When
Javon Montes found out she was pregnant with twins at age 19
she had nowhere to turn but to her parents.
Although James and Lydia Montes’ home in Box Elder on
Montana’s Rocky Boy’s Reservation was already full
with Javon and three younger siblings, they didn’t hesitate
to add two more infants to the household.
Identical twins Jeremiah and Stephon came to a home already
shared by an infant cousin, born to Javon’s sister LeAnn
just a month before Javon realized she was pregnant.
James and Lydia Montes were not happy that their teenage daughters
found themselves single mothers. But they make it clear immediately
that they would help in whatever ways they could.
"I just assured her that I would support her and that I
loved her, and I trusted that gave her a peace of mind,"
Lydia Montes says.
The birth rate for Native American women ages 15 through 19
in Montana is more than three times that of white teenagers
in the state.
And while parents and health educators say teen pregnancies
are certainly not encouraged, they emphasize that in Indian
families all children are welcome children. Often grandparents
play a major role in these extended families.
Indians consider all life "a borrowed gift from God,"
says Pauline Standing Rock, a bilingual Head Start teacher in
Box Elder. Regardless of the situation, families give all the
support and love they can, and that extends to teen pregnancies,
she says.
Marilyn Sutherland, a social worker at Rocky Boy’s since
1975, says she has seen a change in attitudes toward young mothers.

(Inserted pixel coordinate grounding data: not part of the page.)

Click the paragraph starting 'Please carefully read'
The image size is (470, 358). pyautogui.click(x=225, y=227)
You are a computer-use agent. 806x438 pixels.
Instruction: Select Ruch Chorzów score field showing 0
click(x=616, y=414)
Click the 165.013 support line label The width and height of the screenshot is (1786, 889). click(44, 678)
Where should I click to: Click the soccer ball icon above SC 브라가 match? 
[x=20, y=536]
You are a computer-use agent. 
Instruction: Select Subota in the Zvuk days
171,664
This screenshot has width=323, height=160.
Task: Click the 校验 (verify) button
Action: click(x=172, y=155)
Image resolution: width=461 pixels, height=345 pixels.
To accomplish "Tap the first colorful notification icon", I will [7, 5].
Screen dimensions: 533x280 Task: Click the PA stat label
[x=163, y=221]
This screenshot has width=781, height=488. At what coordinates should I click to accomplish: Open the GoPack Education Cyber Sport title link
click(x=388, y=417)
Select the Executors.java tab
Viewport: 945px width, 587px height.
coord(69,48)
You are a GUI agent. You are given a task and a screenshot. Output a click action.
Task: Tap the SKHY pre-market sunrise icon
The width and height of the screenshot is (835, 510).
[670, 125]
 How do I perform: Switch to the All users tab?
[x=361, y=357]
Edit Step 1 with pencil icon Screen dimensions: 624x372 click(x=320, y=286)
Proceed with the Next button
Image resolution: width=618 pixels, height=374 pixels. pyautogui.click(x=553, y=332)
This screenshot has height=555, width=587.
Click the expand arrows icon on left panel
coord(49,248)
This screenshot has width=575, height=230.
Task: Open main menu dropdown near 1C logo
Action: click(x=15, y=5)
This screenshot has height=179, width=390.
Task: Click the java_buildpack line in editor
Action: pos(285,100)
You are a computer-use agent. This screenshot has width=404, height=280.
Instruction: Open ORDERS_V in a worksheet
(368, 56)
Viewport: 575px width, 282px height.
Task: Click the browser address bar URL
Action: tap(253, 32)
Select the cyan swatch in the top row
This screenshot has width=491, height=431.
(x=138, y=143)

"Children are a blessing," she says. "I don’t
think anyone thinks that they are ever bad. People may not like
it if their young daughter gets pregnant, but you do what you
can do."
What’s more, if a mother finds herself too overwhelmed
to properly raise a child, relatives are almost always willing
to step in.
"In all my years that I’ve worked here, as long as
you know they’re your blood, you’re gonna do whatever
you can to keep them," Sutherland explains.
Indeed, abortion is far less frequent among pregnant Indian
teens than among their white counterparts. For every seven births
to Indian teenage mothers in Montana, there is one reported
abortion. For white teens in the state, however, the ratio is
close to one abortion for every two live births.
And adoptions—influenced in some measure by the Indian
Child Welfare Act, which gives strong preferences to Indian
adoptive families when Indian children are involved—are
usually to relatives of the child.
Javon never thought of giving up her boys because she knew she
would have her parents to lean on.
She lived with them in the year after the twins were born and,
with their encouragement and support, returned to Stone Child
College at Rocky Boy’s Agency, where she had completed
her first year, to finish an associate of arts degree.
Today Javon is married to Ivan, the father of the twins, and
working toward a degree in English at the University of Montana.
Without the aid of her parents Javon’s return to school
would have been impossible. Her parents watched the boys when
she attended class and helped her in ways big and small. Their
assistance was both emotional and financial. For example, they
had her retire her two-door pickup and gave her their new four-door
Mazda. In Missoula she also finds support from sisters LeAnn,
a Lady Griz basketball player who is married and raising 4-year-old
Dominique, and from Aimee, a freshman at UM who also plays basketball.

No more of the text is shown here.